PROBLEM DESCRIPTION: Copy the passage of the Apache Drill performance thread between "I got the result" and "should be faster!", inclusive, and substitute "settled" for "stabled".

SELECTED EXTRACT:
⟨
Apache Drill has bad performance against SQL Server - performance

I tried using apache-drill to run a simple join-aggregate query and the speed wasn't really good. my test query was:
SELECT p.Product_Category, SUM(f.sales)
FROM facts f
JOIN Product p on f.pkey = p.pkey
GROUP BY p.Product_Category
Where facts has about 422,000 rows and product has 600 rows. the grouping comes back with 4 rows.
First I tested this query on SqlServer and got a result back in about 150ms.
With drill I first tried to connect directly to SqlServer and run the query, but that was slow (about 5 sec).
Then I tried saving the tables into json files and reading from them, but that was even slower, so I tried parquet files.
I got the result back in the first run in about 3 sec. next run was about 900ms and then it stabled at about 500ms.
From reading around, this makes no sense and drill should be faster!
I tried "REFRESH TABLE METADATA", but the speed didn't change.
I was running this on windows, through the drill command line.
Any idea if I need some extra configuration or something?
Thanks!

Drill is very fast, but it's designed for large distributed queries while joining across several different data sources... and you're not using it that way.
⟩
SOURCE EXCERPT:
⟨
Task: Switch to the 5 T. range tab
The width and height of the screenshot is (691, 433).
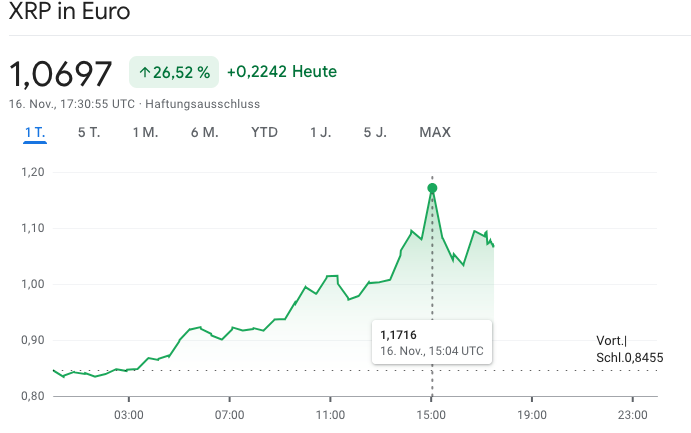Action: [89, 132]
⟩
THE RESULT:
I got the result back in the first run in about 3 sec. next run was about 900ms and then it settled at about 500ms.
From reading around, this makes no sense and drill should be faster!